→ **TASK PROMPT**
Your copy should hold exactly the lines from the one containing "You are a computer-use agent." through the last line of the entries, and no pictures.

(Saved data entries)
= = = =

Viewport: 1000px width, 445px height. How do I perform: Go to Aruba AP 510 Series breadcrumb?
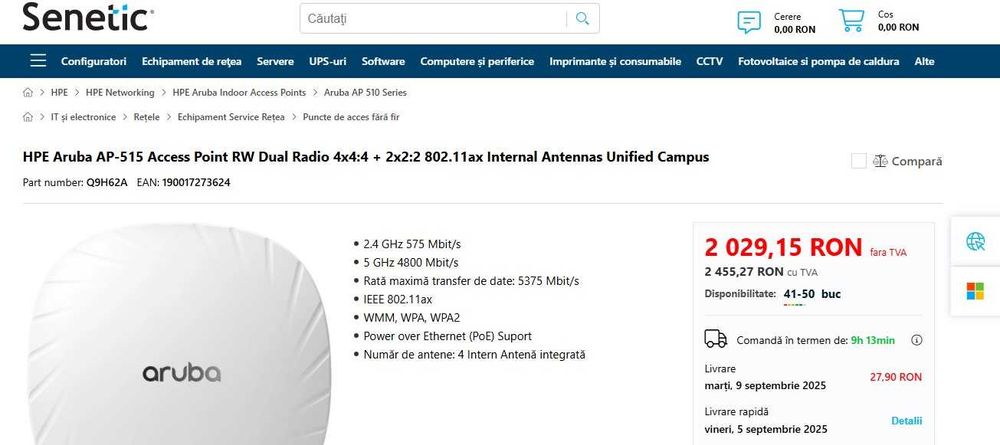coord(365,92)
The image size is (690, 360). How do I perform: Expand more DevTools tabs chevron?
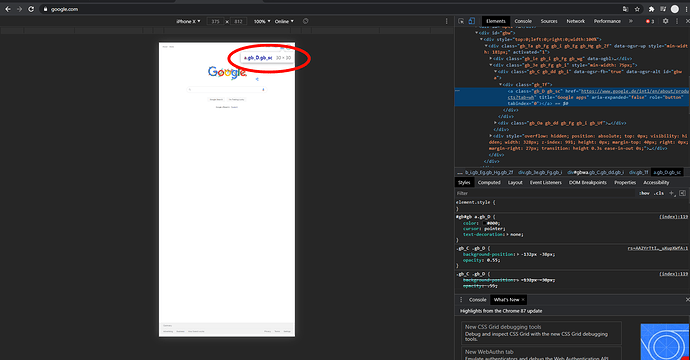(631, 21)
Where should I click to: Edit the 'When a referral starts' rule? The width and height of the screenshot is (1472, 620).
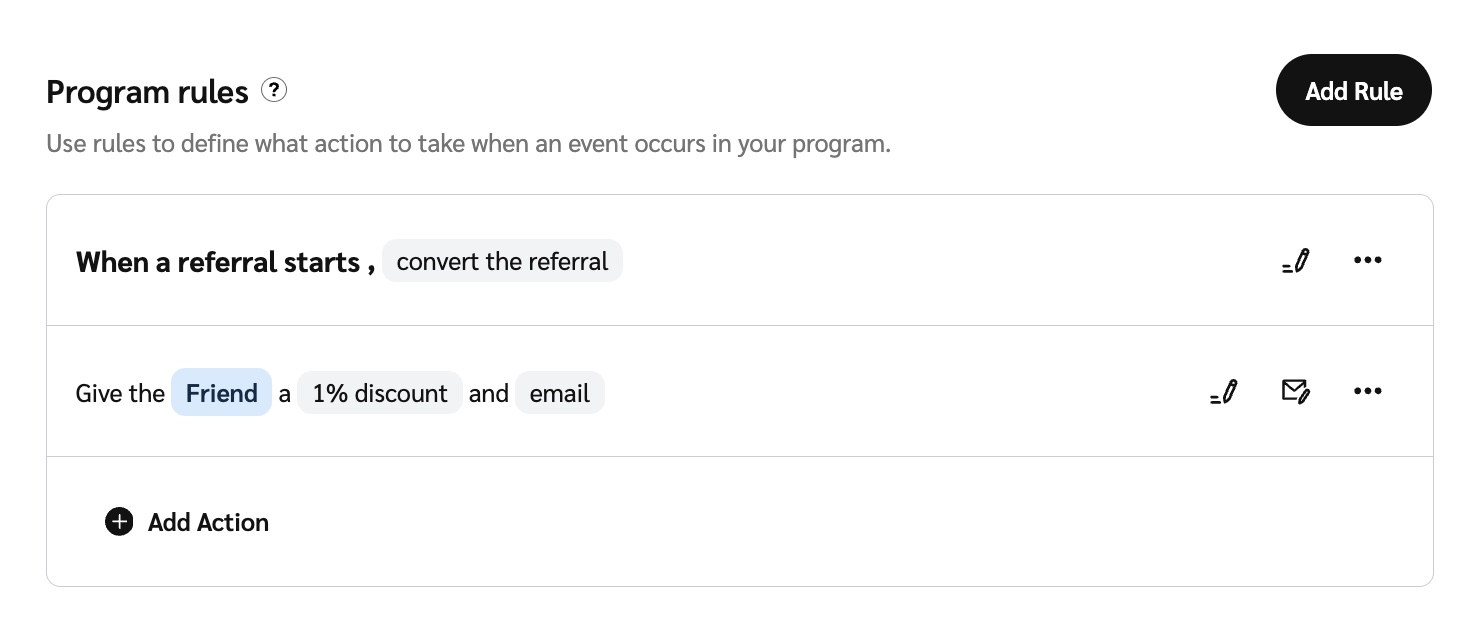[x=1296, y=261]
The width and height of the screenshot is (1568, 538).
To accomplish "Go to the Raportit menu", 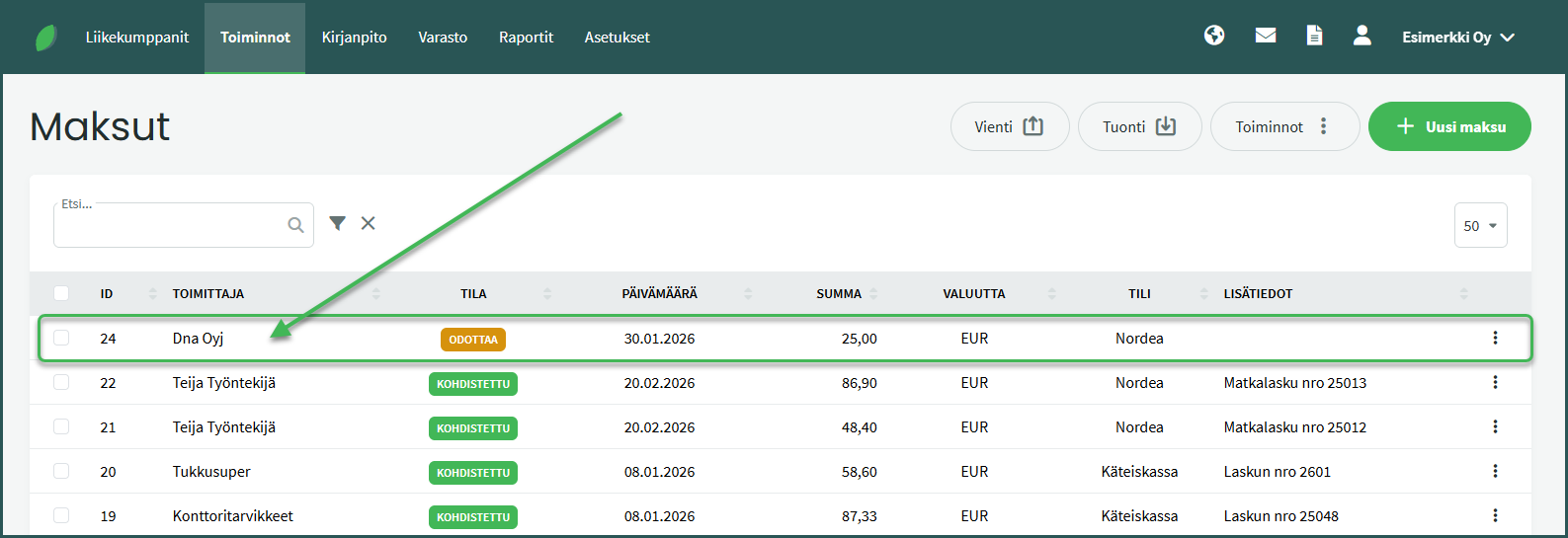I will (526, 38).
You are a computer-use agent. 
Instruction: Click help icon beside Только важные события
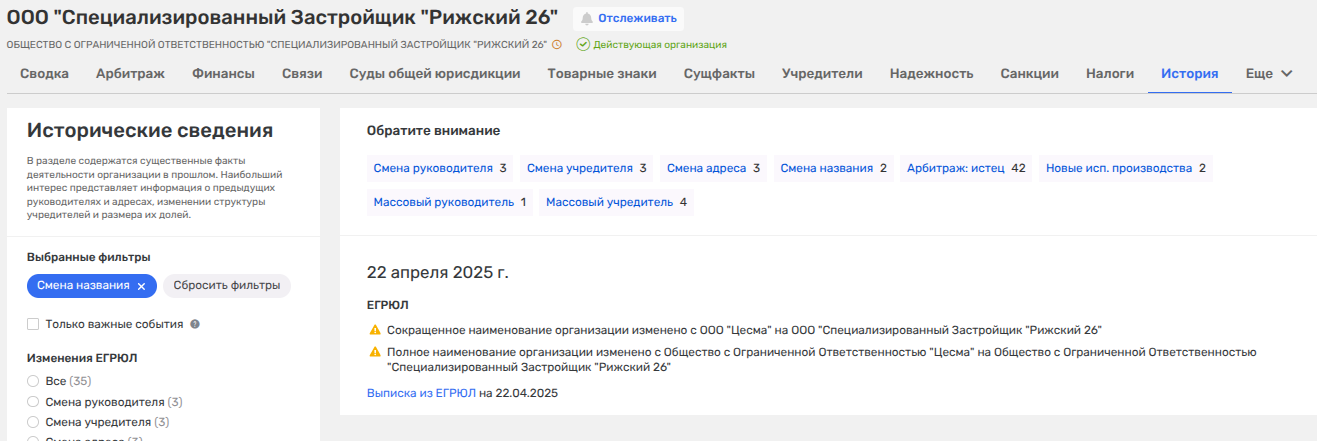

= = = =

→ **EXERCISE ANSWER**
You are a computer-use agent. 
Instruction: Click help icon beside Только важные события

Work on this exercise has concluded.